Sì, perché Blu, seppure in modo ben controllato, si posiziona all’interno dello stesso mercato che vuole combattere. Vende serigrafie. Fa lavori su commissione. Partecipa ad alcune mostre. Qualcuno si ricorda la mostra al PAC di Milano (era il 2004), in cui Blu ha dipinto sulla parete esterna, raffigurando il mondo dell’arte come un gruppo di animali che pippano cocaina? So sweet. È come quando Madonna ha ringraziato così lo sponsor del suo concerto “Grazie produttore di birra, la tua birra è ottima, io la uso per fare il bidet!”.
Anche in questo caso, le decisioni andrebbero prese a monte. Si può scegliere di stare fuori dal mercato dell’arte e dal sistema economico. Una volta che si è dentro, non c’è vera differenza tra i soldi dei collezionisti che comprano delle serigrafie home-made e i soldi di una Grande Fondazione Bancaria.
D’altra parte, anche l’organizzazione della mostra ne esce vincitrice. Tutti stanno parlando dell’evento. Quella che, fino a pochi giorni fa, sarebbe stata l’ennesima mostra su un fenomeno di cui più nessuno vuole parlare è diventata un evento polarizzante, che genera dibattito e discussione.
I sostenitori di Blu non ci andranno (ma, comunque, forse non sarebbero andati a vedere per 13 euro quello che possono vedere gratis in strada). Gli adulti, gli anziani, i collezionisti, i critici d’arte ci andranno e ricorderanno l’evento come “la mostra che ha fatto cancellare a Blu tutte le sue opere”.
Si aggiunga il fatto che tutte le mostre sull’argomento, da sempre, sono nonsense. O chiedono agli artisti di dipingere “in vitro”, all’interno della sede espositiva, creando un pasticcio che non ha nulla a che fare con la street art, oppure espongono disegni e tele fatte dagli stessi artisti (anche qui, non la soluzione migliore).

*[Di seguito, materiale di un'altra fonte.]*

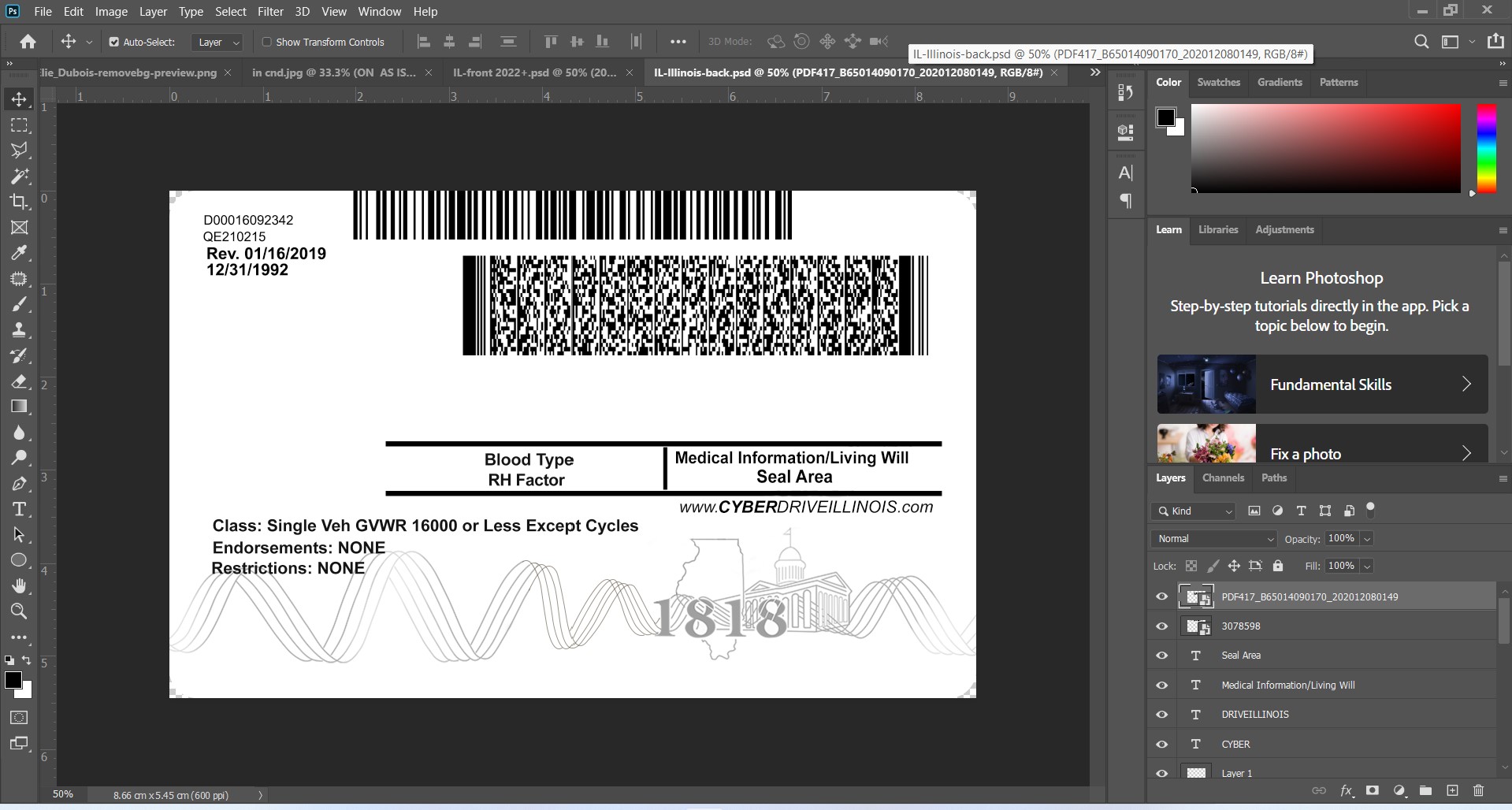Viewport: 1512px width, 810px height.
Task: Open the blending mode Normal dropdown
Action: [x=1213, y=539]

La mostra bolognese tenta per la prima volta una terza soluzione (certo, strappa l’opera dal contesto, ma abbiamo visto di peggio).
I curatori vincono. Curare una mostra che si prefigge di storicizzare la street art (un apostrofo a piè di pagina nella storia dell’arte), già di per sè è un’attività un po’ sfigata. Dopo che l’ha già fatto Sgarbi, sfigatissima. Questo trucchetto dello strappo e la reazione scomposta di Blu elevano il loro lavoro a qualcosa di inedito e memorabile. Fossi in loro, cercherei di offrire una birra a Blu, per ringraziarlo.
I centri sociali si sono resi strumento di un paradosso. Sono andati in giro a cancellare dei disegni, rendendo la città più grigia per protesta e addirittura ricevendo delle denunce mentre lo stavano facendo. Un gesto idealmente bellissimo ma, in pratica, li rende identici ai cittadini dell’associazione anti-graffiti, che si organizzano per andare a cancellare i graffiti tutti insieme. LOL.
Da questa faccenda chi perde veramente è la città di Bologna. Che si sveglia senza opere di Blu, ed è una giornata triste.
Forse non abbastanza triste da organizzare una protesta vera (la street art non è essenziale. Se c’è, bene, altrimenti vivremo senza) – ma nulla è escluso. Aspettiamo il giorno dell’inaugurazione della mostra per dirlo.
Certamente, vedere un artista, un idolo per molti, che esercita un controllo sulla città in questo modo è a mio avviso preoccupante e spiacevole.
Mi spiace Blu: avrei preferito di no.